As per my original post, the end result was a much inferior product.




> The first time I made this kit(Winexpert Vintners Reserve) it came with an F-Pack and it truly one of my best wines. I did another kit months later(same brand) and the F-Pack was replaced with a wine sweetener. The end result was not the same. Did anyone else experience the same?


----------



## GlennK (Jun 22, 2013)

I decided to give my favorite wine another try.....winexpert had a notice in the box saying that the kit contains Sweet Reserve Packs in place of the previous F-pack.......it's nice to know they listened to my complaint....I'm thinking about doing my own F-Pack version and keep(102 cups frozen) some of the original juice to add at the end in place of one of the Sweet reserve packs!


----------



## GlennK (Jan 11, 2014)

I'm another batch and this kit has elderflowers.....my favorite flavor!


----------



## LoneStarLori (Feb 9, 2014)

GlennK said:


> I'm another batch and this kit has elderflowers.....my favorite flavor!

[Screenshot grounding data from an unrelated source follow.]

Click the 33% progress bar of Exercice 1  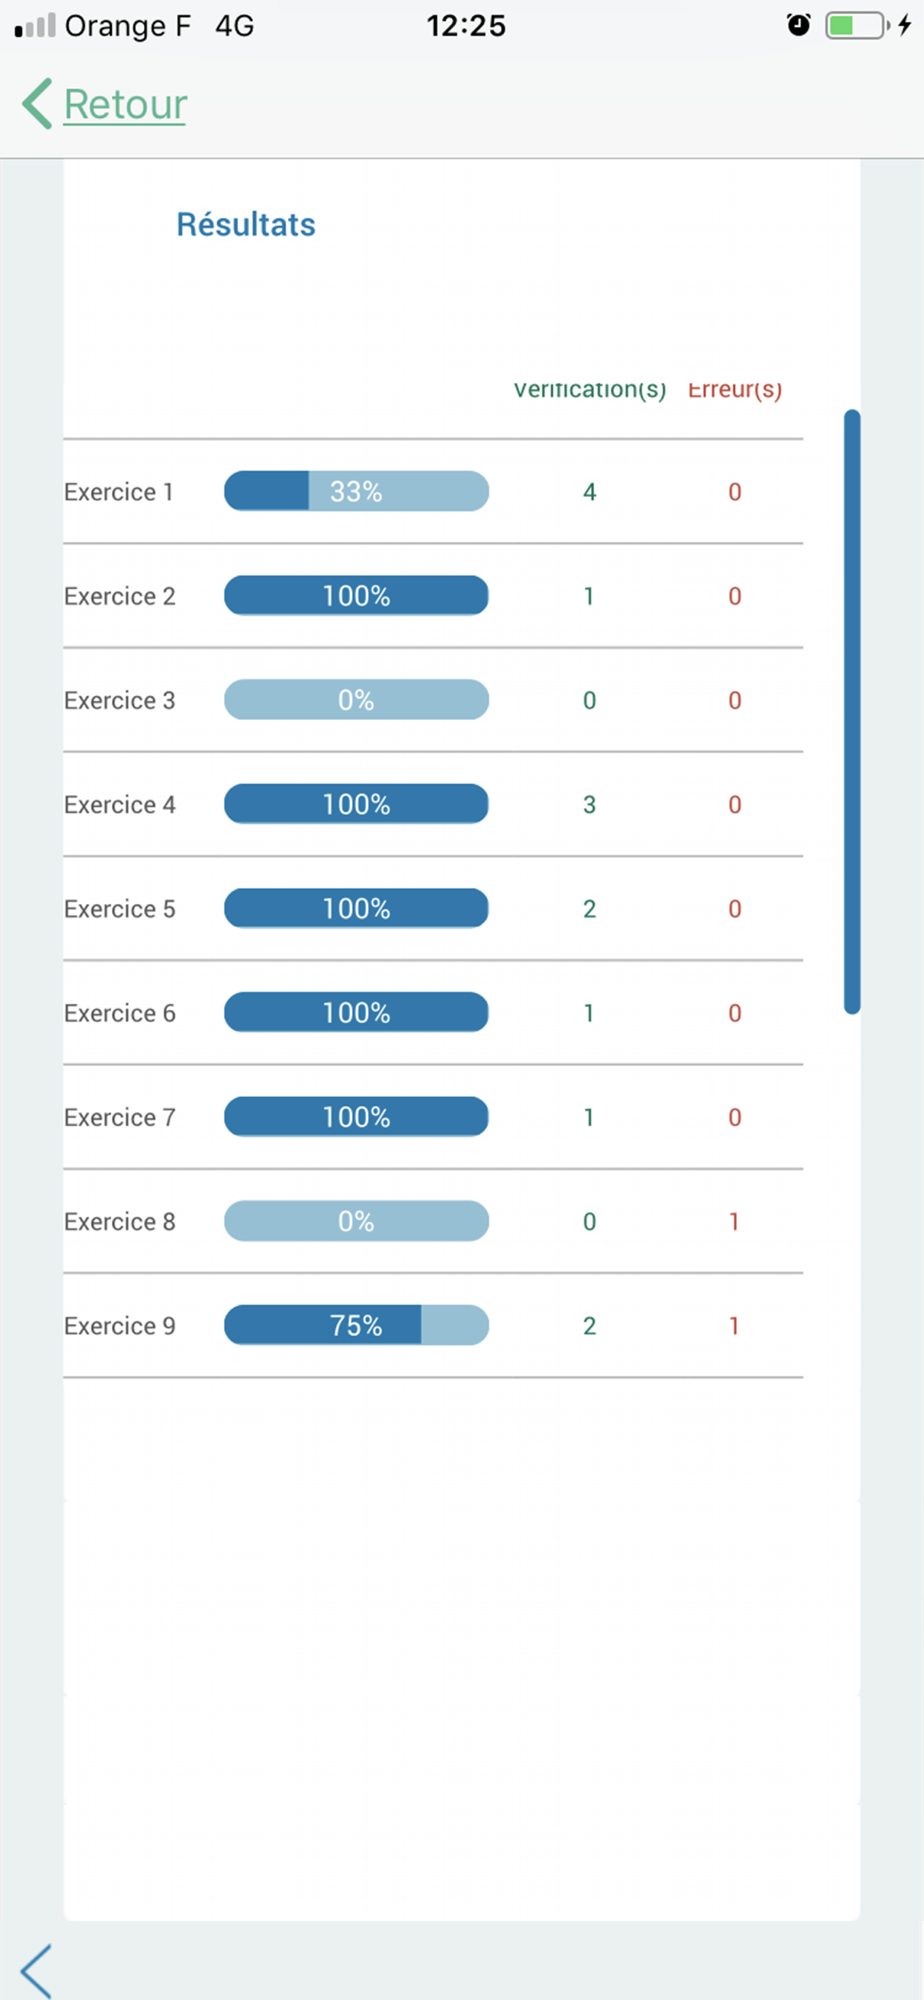356,491
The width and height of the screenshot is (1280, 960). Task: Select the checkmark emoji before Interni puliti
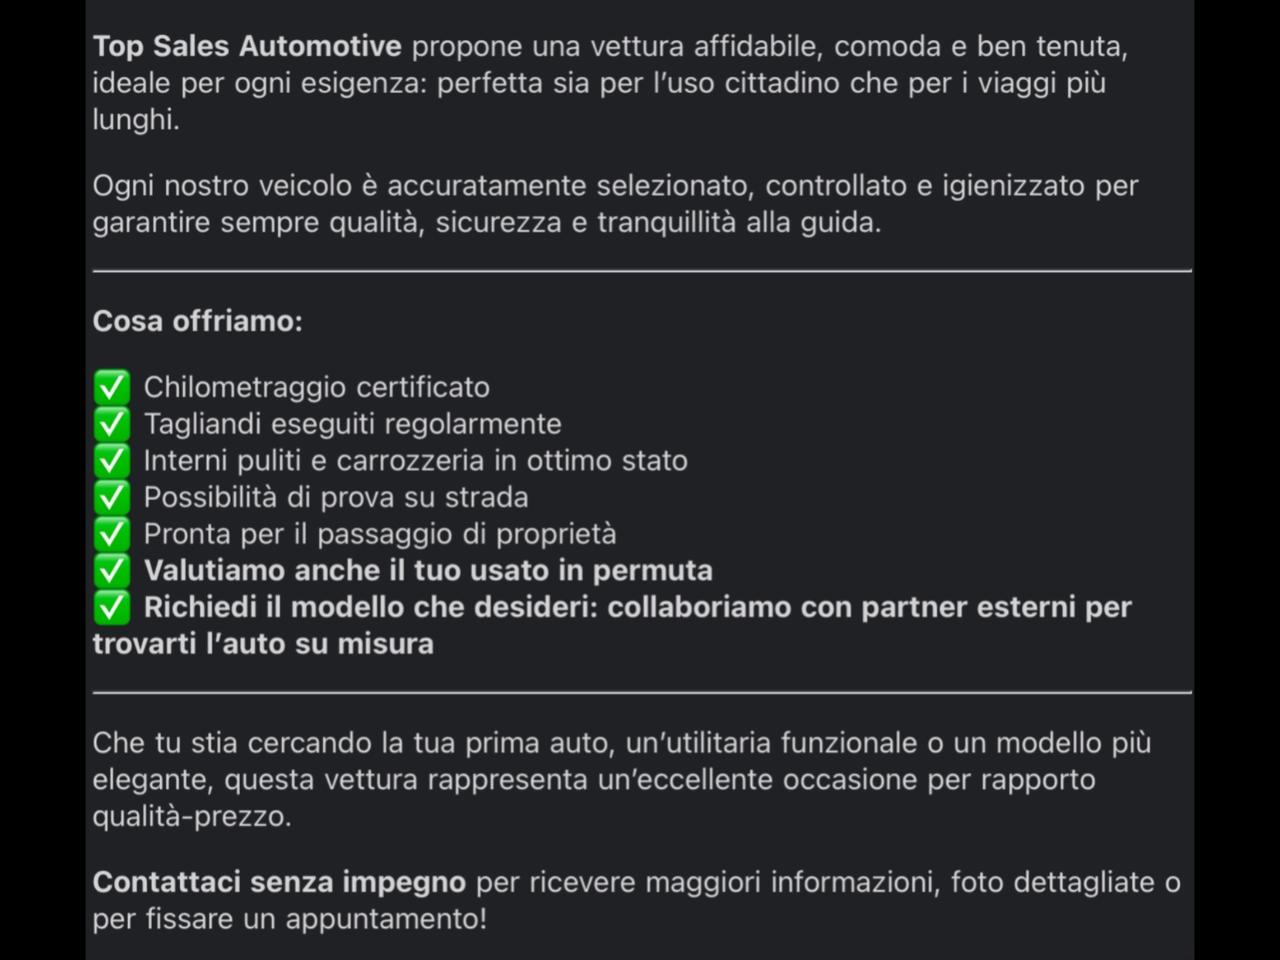pyautogui.click(x=111, y=460)
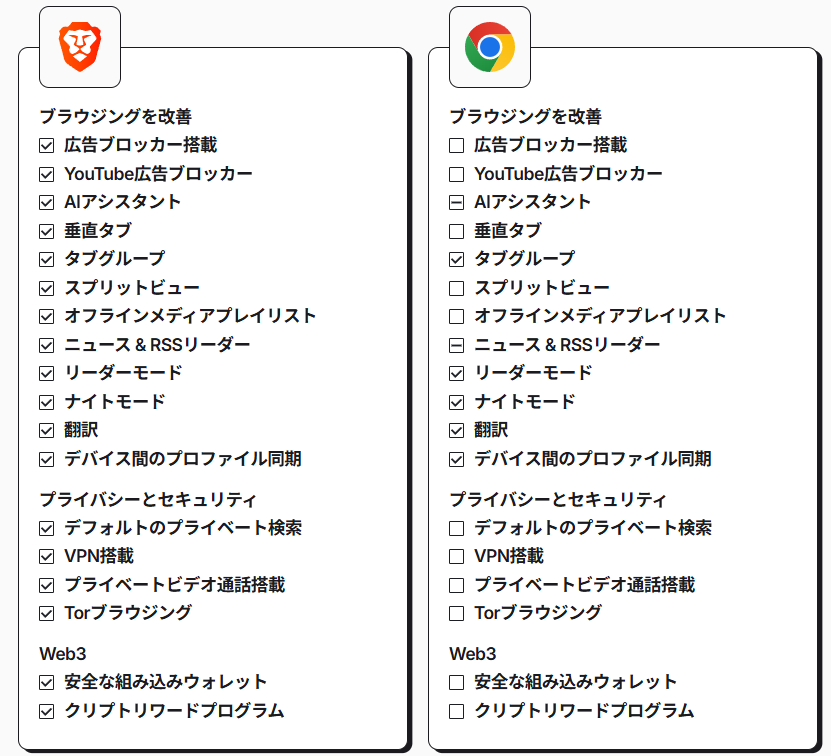Click Brave's 広告ブロッカー搭載 checked icon

click(47, 145)
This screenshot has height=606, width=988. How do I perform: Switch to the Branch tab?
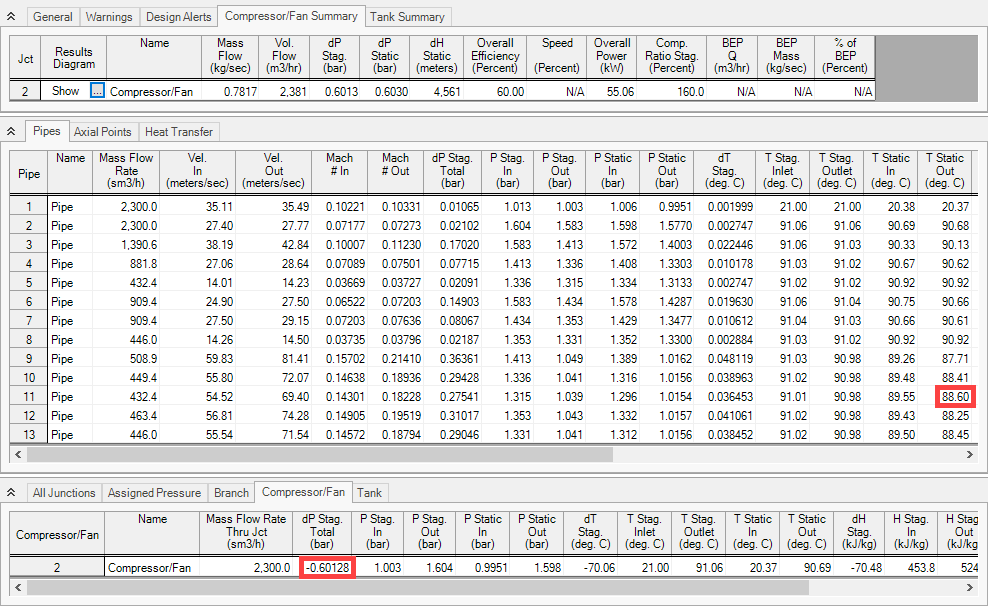pos(231,492)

I haven't done this kit yet and I see you have done a few so maybe you can help.
The one I just bought has elder flowers and I plan on using them but I'm curious about the 'sweet reserve packs'. Can you tell me if they have any flavor or are just inverted sugar? If they are flavored, I may not use them except to bump up the ABV up front. I don't care for flavors just _added in the end_, I want them to be fermented _with_ the wine.

Lori


----------



## GlennK (Feb 10, 2014)

LoneStarLori said:


> I haven't done this kit yet and I see you have done a few so maybe you can help.
> The one I just bought has elder flowers and I plan on using them but I'm curious about the 'sweet reserve packs'. Can you tell me if they have any flavor or are just inverted sugar? If they are flavored, I may not use them except to bump up the ABV up front. I don't care for flavors just _added in the end_, I want them to be fermented _with_ the wine.
> 
> Lori



I'm pretty sure just inverted sugar without flavor(I only 1.5 of use the 2 packs).....but still a nice wine.....good luck!


----------



## cajunlte (Dec 5, 2014)

I am seriously thinking about doing this as my first kit type brew. What level of ABV are you seeing in this wine with the start SG 1.080–1.097? I assume about 13%?


----------



## LoneStarLori (Dec 5, 2014)

I did this one in Feb this year. I started at 1.102. My notes don't show that I added any additional sugar. Final ABV about 13%. It comes with elderflowers which added a nice touch and some body. I swapped the yeast from EC-118 to Premier Cuvee.
It's a nice white anytime kind of wine. Med body and semi-dry.


----------



## Buehler91 (Dec 5, 2014)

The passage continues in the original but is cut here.